Lindenstein: Lear has Frederick Warriors football on right track

Joshua Buck/Times-Call
Frederick football coach Thad Lear is in his 14th season leading the Warriors.

FREDERICK — The story line is familiar to any football coach who has led a prep program in a small Front Range town through the area’s population explosion.

Just as Thad Lear thought his team was ready to turn the corner and become a perennial playoff contender in Class 2A, Frederick High’s enrollment dictated that the Warriors move up to 3A.

The leap year for FHS was 2004. Lear still has a photo of the pre-game coin toss against Niwot that year where every one of the Cougars’ captains towered above their counterparts from Frederick.

FHS went 2-8 that season and 2-8 the next. The Warriors reached the playoffs for the first time in Lear’s tenure in 2006 but then fell off to go 5-5, 2-8 and 4-6 the following three years.

“We just kind of got throttled,” Lear said this week of the jump to 3A. “Kind of philosophically we had to change some things. It’s definitely been a process of growth and change.”

Consider the corner turned (with no move up to 4A in sight for at least a few more years).

The Warriors graduated 17 seniors off of last year’s 7-5 state quarterfinal squad that was the best in school history. All they’ve done this season is one-up that mark with a 9-3 record entering Saturday’s state semifinal game at Windsor.

It’s perhaps fitting that the biggest game of Lear’s tenure yet at Frederick comes at Dudley Field, home of an old Tri-Valley League foe.

The head coach at Frederick for 14 years — just over a third of his life — Lear is a 1988 graduate of Windsor.
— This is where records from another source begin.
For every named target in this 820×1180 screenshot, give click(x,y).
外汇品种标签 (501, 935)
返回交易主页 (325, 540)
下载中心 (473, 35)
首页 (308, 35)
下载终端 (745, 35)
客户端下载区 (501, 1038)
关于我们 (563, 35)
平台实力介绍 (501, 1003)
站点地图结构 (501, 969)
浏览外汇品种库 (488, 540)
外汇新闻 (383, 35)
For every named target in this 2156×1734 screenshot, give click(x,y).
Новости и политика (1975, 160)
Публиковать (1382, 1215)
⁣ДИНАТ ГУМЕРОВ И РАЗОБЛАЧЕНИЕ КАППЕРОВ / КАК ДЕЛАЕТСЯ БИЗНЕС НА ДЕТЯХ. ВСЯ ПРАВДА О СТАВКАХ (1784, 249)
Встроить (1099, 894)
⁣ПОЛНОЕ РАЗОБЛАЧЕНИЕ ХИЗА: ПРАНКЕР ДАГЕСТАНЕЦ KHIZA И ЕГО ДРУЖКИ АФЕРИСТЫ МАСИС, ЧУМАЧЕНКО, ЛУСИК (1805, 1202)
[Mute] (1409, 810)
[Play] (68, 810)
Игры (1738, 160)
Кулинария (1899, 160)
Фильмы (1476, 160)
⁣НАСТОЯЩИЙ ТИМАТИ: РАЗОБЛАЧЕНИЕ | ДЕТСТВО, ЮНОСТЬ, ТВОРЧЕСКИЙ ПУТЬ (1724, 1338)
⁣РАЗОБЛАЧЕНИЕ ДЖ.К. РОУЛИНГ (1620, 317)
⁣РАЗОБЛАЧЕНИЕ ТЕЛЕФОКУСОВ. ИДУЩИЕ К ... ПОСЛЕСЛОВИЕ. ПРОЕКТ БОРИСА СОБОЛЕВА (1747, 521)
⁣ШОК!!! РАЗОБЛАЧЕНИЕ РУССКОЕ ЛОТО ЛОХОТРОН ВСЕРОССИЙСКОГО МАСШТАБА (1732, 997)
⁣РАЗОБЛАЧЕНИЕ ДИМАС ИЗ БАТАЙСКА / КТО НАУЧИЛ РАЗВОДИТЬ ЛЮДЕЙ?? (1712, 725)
He quarterbacked playoff teams in 1986 and ’87. His dad, Al, was the coach and led the Wizards to a state title in 1993. Al is now an assistant on Thad’s staff.

But while he acknowledges that road trips to his hometown are always fun, the last person Thad Lear really wants to talk about this week is himself.

“It’s neat,” Lear said. “But this game is not about me and not about my dad. It’s about the kids, everything that they’ve accomplished and everything that they’ve done. We’ve worked hard for them. But they’ve made it very easy to do because they’ve worked so hard for us.

“The kids do all the winning.”

That attitude is one that has helped keep players tuned in even through the tough times.

Lear’s young daughter ran up to him after Saturday’s win and said, “Daddy, your boys listen to you.” But Lear has also gotten a reputation for listening to his players.

Funny and approachable on the sideline, Lear’s leadership style is popular with his current group.

“He’s a great guy,” senior linebacker Jordan King said. “He’s got some good coaches in there. They really know what to do. The guys really connect with him well and learn a lot.”

And at a school where struggles on the gridiron have been a decades-long tradition, Lear’s greatest joy won’t come from who he might have a chance to beat or where the game is played this week but instead from getting the chance to keep seeing his players enjoy success.

Since a 1-4 start a year ago following that 4-6 2009 campaign, the Warriors are 15-4.

“It’s just really special,” Lear said of the current run. “We’ve been a part of the community now for 13 years. Our kids go to school here. It’s special for the team and for the town, not just me as an individual.”